Skocz do zawartości

Przełom - co i jak


zbynieks

Rekomendowane odpowiedzi

Koleżeństwo, mnie nikt nigdy nie uczył przy garze warzyć, tylko wsio co wiem to z forum. Dlatego czasem nie bardzo wiem co widzę i dlaczego. Na przykład spotyka się takie określenie PRZEŁOM. One bywa opisywane, kolesie chwalą się, że mieli piękny przełom itd. Może ktoś to np. kiedy sfotografował? Jak to się ma do piany zbierającej się na powierzchni przy dochodzeniu do gotowania? Zbieracie ją i wywalacie? Czy to tylko takie bardziej zestalone kawałki białek? Czy to zawsze jest? Dzięki.

Odnośnik do komentarza
Udostępnij na innych stronach

Przełom najlepiej zaobserwować na zdjęciach :)

Np tutaj http://www.piwo.org/..._77_1058628.jpg

http://3.bp.blogspot.com/_gnaXgBvpnho/TKhaxg82-QI/AAAAAAAADU4/8xCaL-bgfZ4/s1600/100_1745.jpg

http://i48.tinypic.com/219c80n.jpg

Forma przełomu może być różna. Od drobnych kłaczków, po duże skupiska.

 

Co do piany przy gotowaniu, to szkoły są różne. Ja nie zbieram.

[Zapisane pozycje danych]
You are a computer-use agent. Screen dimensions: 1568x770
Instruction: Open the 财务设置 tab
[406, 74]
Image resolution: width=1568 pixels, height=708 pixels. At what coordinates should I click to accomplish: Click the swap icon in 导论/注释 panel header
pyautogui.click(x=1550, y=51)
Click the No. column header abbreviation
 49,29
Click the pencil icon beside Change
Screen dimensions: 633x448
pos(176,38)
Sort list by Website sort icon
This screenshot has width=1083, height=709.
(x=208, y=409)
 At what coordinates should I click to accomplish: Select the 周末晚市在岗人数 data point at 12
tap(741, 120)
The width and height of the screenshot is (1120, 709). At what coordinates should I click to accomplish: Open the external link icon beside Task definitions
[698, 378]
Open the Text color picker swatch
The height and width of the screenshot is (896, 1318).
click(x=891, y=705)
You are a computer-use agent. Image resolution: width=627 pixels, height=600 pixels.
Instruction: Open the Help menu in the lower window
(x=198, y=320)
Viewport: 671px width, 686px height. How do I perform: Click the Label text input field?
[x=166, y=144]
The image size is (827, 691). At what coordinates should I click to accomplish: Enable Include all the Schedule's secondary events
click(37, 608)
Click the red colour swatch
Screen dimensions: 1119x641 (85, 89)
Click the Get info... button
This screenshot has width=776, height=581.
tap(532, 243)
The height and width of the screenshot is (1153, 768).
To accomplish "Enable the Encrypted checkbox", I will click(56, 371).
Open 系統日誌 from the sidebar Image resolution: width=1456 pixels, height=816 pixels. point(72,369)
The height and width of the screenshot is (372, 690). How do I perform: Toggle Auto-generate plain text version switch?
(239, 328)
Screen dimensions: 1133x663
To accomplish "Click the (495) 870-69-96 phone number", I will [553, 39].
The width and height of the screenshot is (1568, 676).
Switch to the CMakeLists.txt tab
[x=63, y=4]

§ **Polecenie i wymagania**
Przepisz cały fragment źródłowy bez jakichkolwiek zmian. Opieraj się wyłącznie na fragmencie źródłowym.

§ **Rozwiązanie pisemne**
Skocz do zawartości

Przełom - co i jak


zbynieks

Rekomendowane odpowiedzi

Koleżeństwo, mnie nikt nigdy nie uczył przy garze warzyć, tylko wsio co wiem to z forum. Dlatego czasem nie bardzo wiem co widzę i dlaczego. Na przykład spotyka się takie określenie PRZEŁOM. One bywa opisywane, kolesie chwalą się, że mieli piękny przełom itd. Może ktoś to np. kiedy sfotografował? Jak to się ma do piany zbierającej się na powierzchni przy dochodzeniu do gotowania? Zbieracie ją i wywalacie? Czy to tylko takie bardziej zestalone kawałki białek? Czy to zawsze jest? Dzięki.

Odnośnik do komentarza
Udostępnij na innych stronach

Przełom najlepiej zaobserwować na zdjęciach :)

Np tutaj http://www.piwo.org/..._77_1058628.jpg

http://3.bp.blogspot.com/_gnaXgBvpnho/TKhaxg82-QI/AAAAAAAADU4/8xCaL-bgfZ4/s1600/100_1745.jpg

http://i48.tinypic.com/219c80n.jpg

Forma przełomu może być różna. Od drobnych kłaczków, po duże skupiska.

 

Co do piany przy gotowaniu, to szkoły są różne. Ja nie zbieram.